A gazillion recruiters calling my cell phone, two offers, one new job, and zero neckties: Breaking the rules to find a new job

Filed under: Software Blog — marcstober @ 6:07 am

“Hi Marc, this is Mike from the sleazy consulting group in Boston. I saw your resume online and would like you speak to you about a .NET position for a client that I think would be a perfect fit for your background. I am in today and my direct number is 617-123-4567. (If it turns out this position isn’t the right fit for you, I wonder if you know anyone who would be looking for such a position?)”

I probably got around two hundred messages like this. Always the emphasis on some insignificant words that make the message sounds businesslike, without actually talking about the job. Always the line about the job being a great fit, which I learned from experience usually means that they don’t have a client, yet, but they’re cold-calling managers and want candidates ready to go when they schedule an interview. Often making me depressed that I haven’t been invited to the parties of unemployed software developers.

This is my second “mid-career” job search—what at one time I would have called a “real grown-up job.” All the idiomatic advice that was drilled into my subconscious work ethic in college and earlier no longer applies:

What “they” say:

Instead:

You need go out and pound the pavement and be willing to do whatever, because you need a job.

You’re not going to pay the mortgage doing just whatever. You need to be selective. Especially if your time is already committed to a current job.

Your resume should not be more than one page.

Your resume should read like a mail-order catalog full of projects a potential employer can get done by hiring you.

The point of a job interview is to correctly answer the questions you’re asked. Try to o think of one or two intelligent-sounding questions you can ask at the end.

A job interview is basically a sales call, and you can do better if you control the conversation. (Read Ask the Headhunter.) Before you accept a job, however, you’ll want to ask some questions to make sure you’ll actually get the resources to succeed in the new position.

Entry-level employees should be seen and not heard.

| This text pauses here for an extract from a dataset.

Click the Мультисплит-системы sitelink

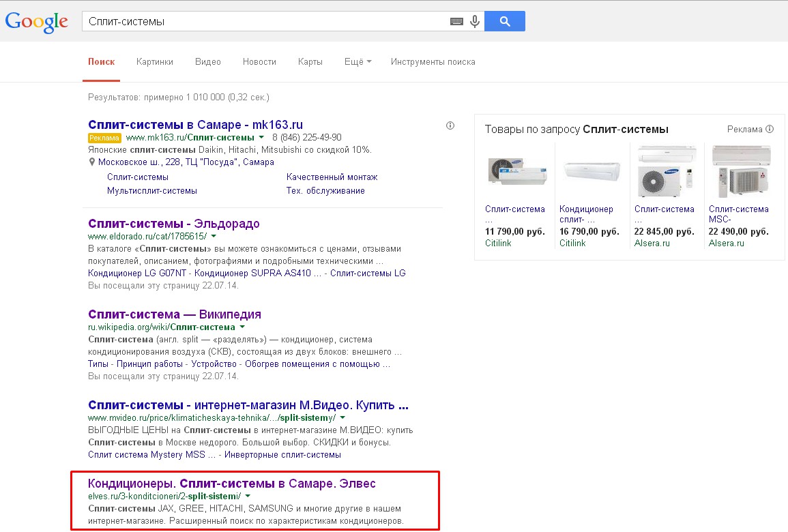pos(152,191)
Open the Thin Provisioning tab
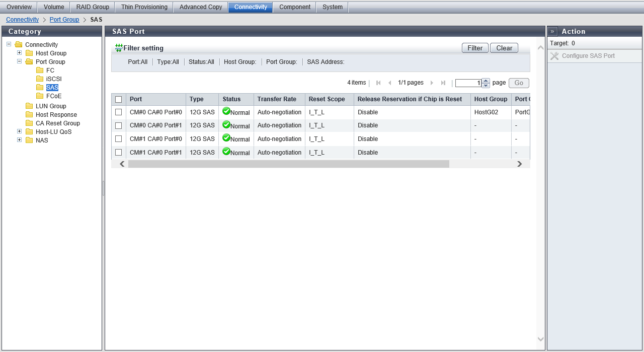 (x=144, y=7)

They want someone who will speak up with a solution they’re looking for (and you can start this in the interview).

80% of success is simply showing up on time.

No one really cares when you get to or leave your desk, and even if they do, both you and your manager have more important issues to discuss.

Being professional means you know how to answer the phone, fill out forms, and put paper in the copier.

Being professional means you know when and how to ask someone to do these things, even if you think you could do it better yourself.

Wear a suit and tie.

I made a point not to wear a tie; I didn’t think I’d enjoy working for anyone who would see this as a problem for a software developer. (I did wear a jacket and dress pants. And I might wear a tie in the future if being considered for an IT manager position in a company where other executives wear ties. But I’m not there yet.)

I worked hard to break the rules, and, for the first time in my career, got two job offers the same week. (Surprisingly, it was a far more stressful week than any one in which I’ve been unemployed!) My strategy was to focus on contacts directly from employers and after about two months looking for a job, ironically, I accepted a job with the first company to contact me directly, in the first week of the job search.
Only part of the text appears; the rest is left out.